Copy each entry precisely as written, and do not carry over the pictures.

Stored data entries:

——

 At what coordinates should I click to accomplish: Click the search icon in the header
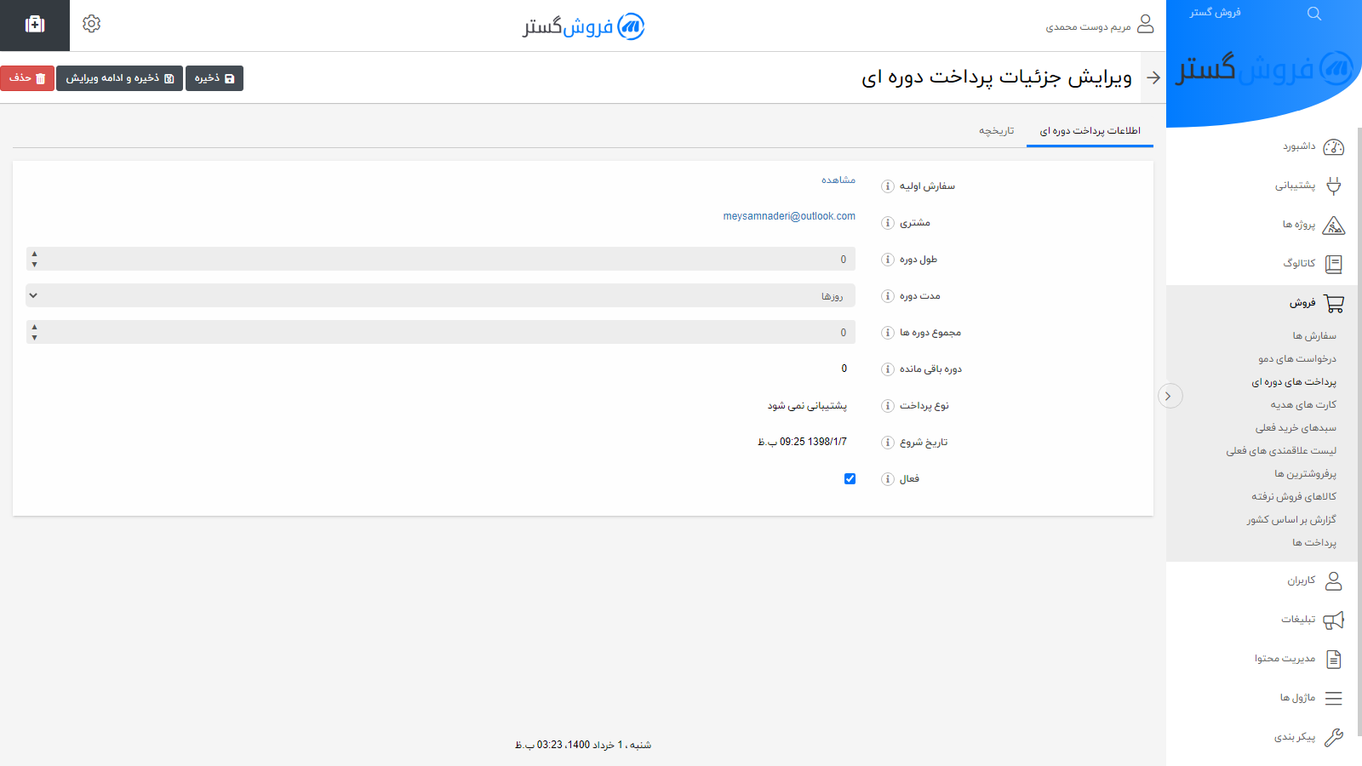[1313, 14]
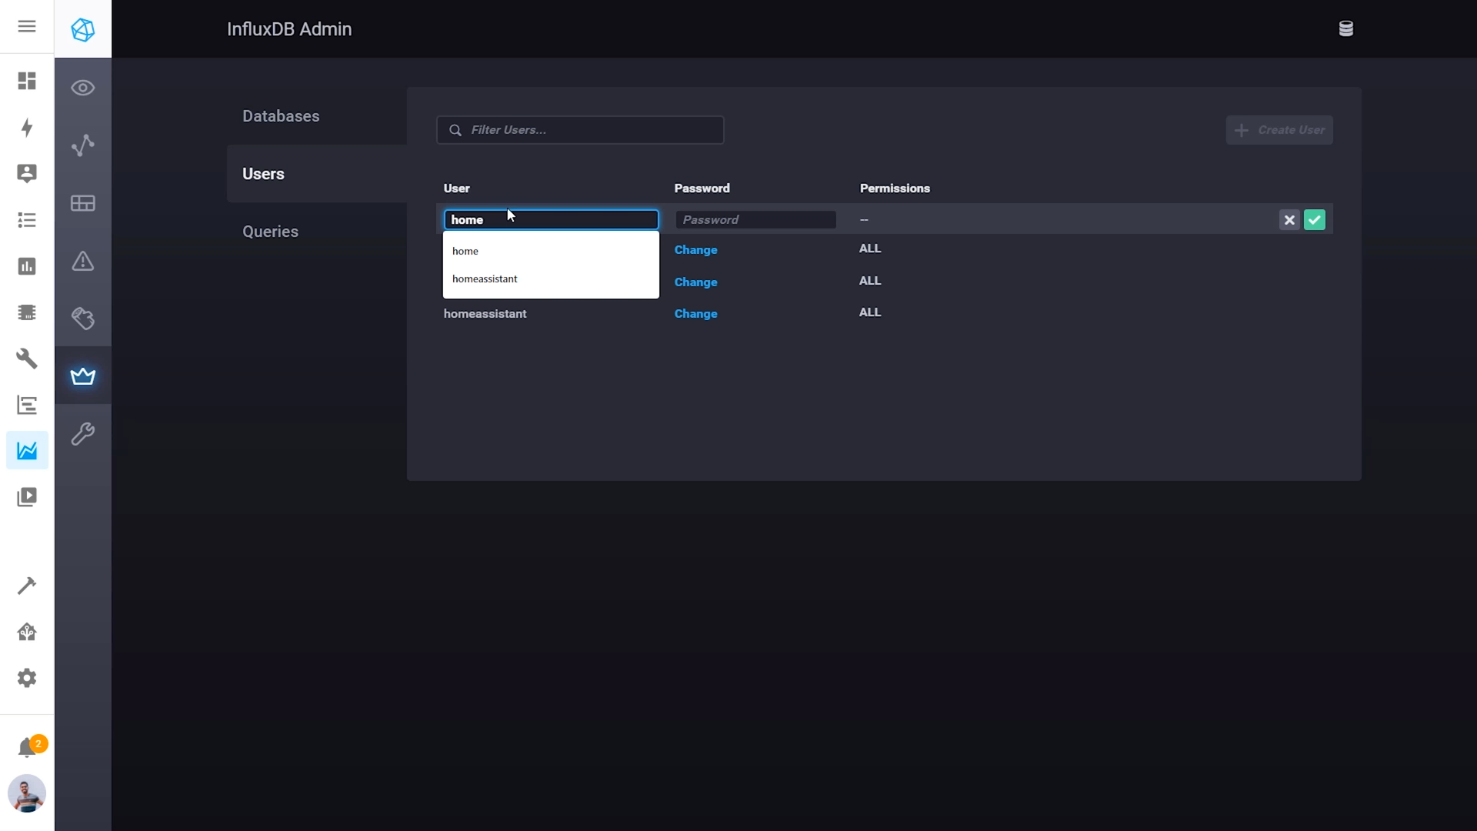Open the configuration wrench icon in Chronograf

[83, 434]
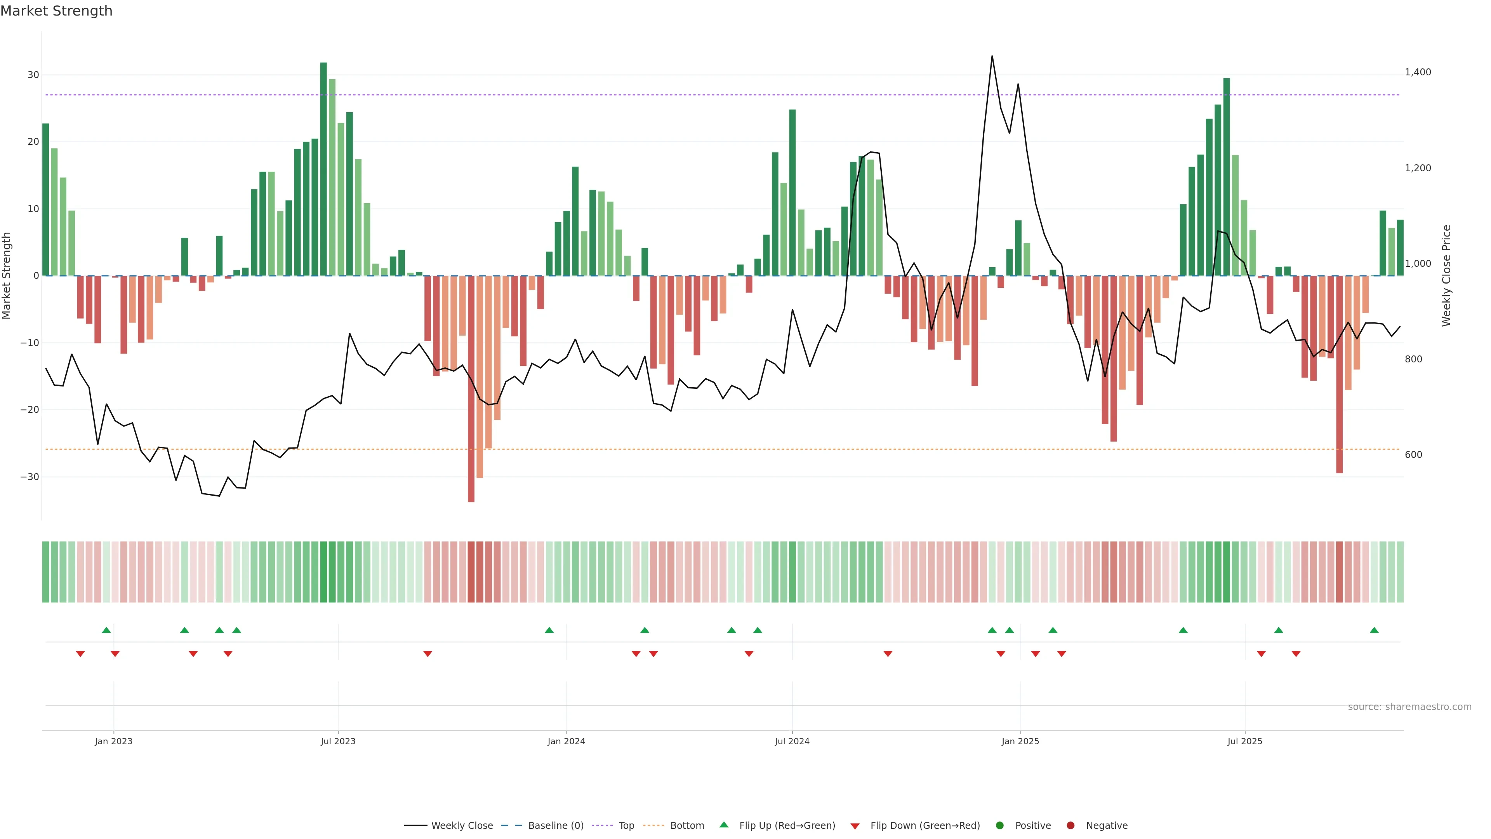Image resolution: width=1491 pixels, height=839 pixels.
Task: Click Flip Up green triangle legend icon
Action: pos(724,825)
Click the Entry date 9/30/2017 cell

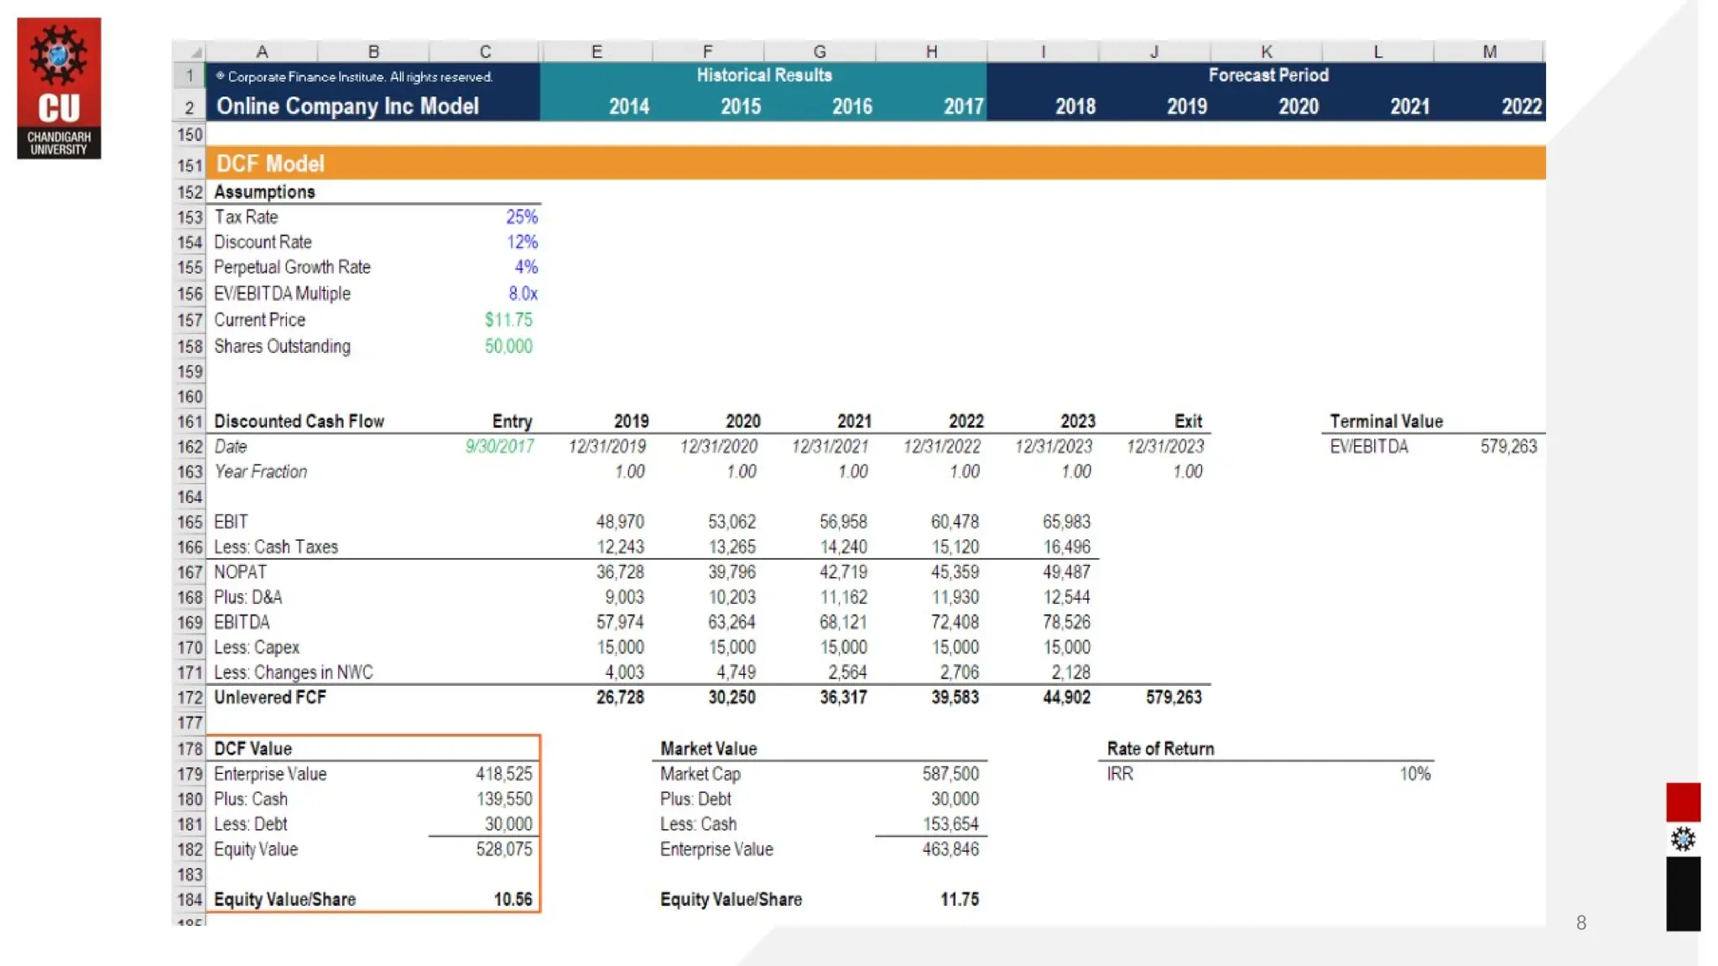point(499,447)
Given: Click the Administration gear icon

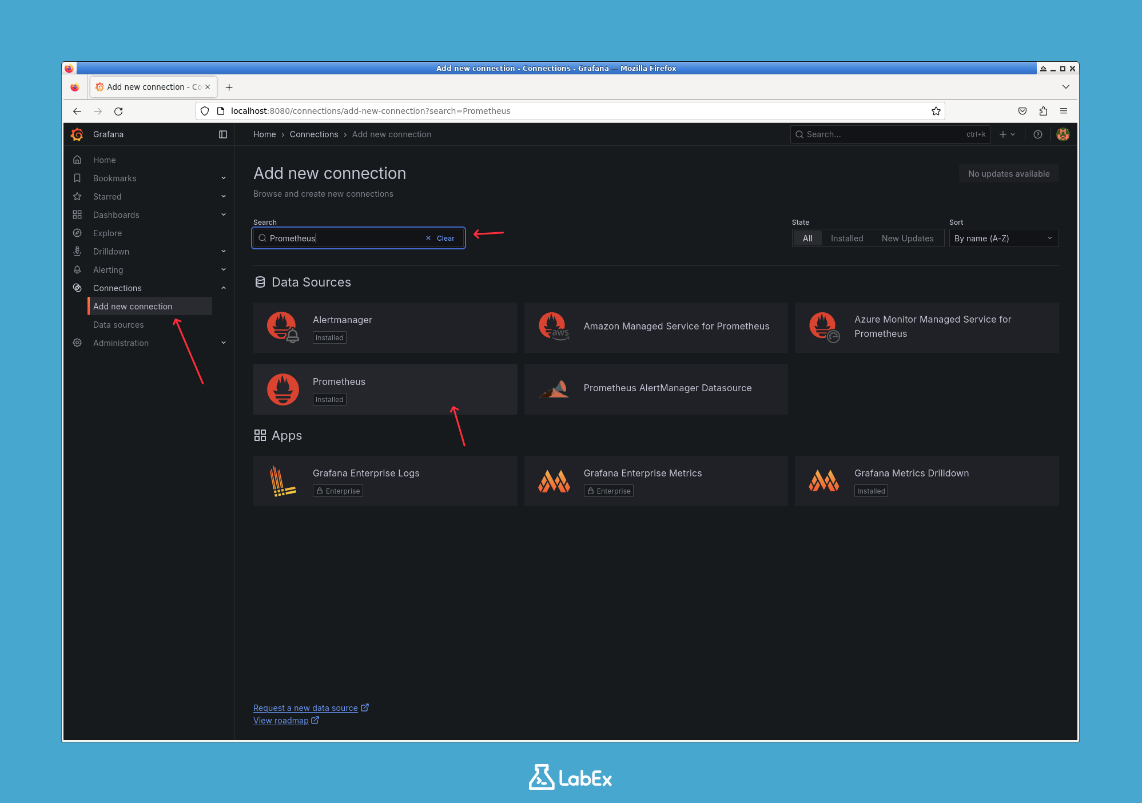Looking at the screenshot, I should (77, 343).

——

Answer below ->
 At what coordinates should I click to accomplish: Click the search icon in the header
[1313, 14]
Open the configuration wrench icon in Chronograf

[83, 434]
Image resolution: width=1491 pixels, height=839 pixels.
Task: Click Flip Up green triangle legend icon
Action: pos(724,825)
Click the Entry date 9/30/2017 cell

point(499,447)
Given: Click the Administration gear icon

Looking at the screenshot, I should (77, 343).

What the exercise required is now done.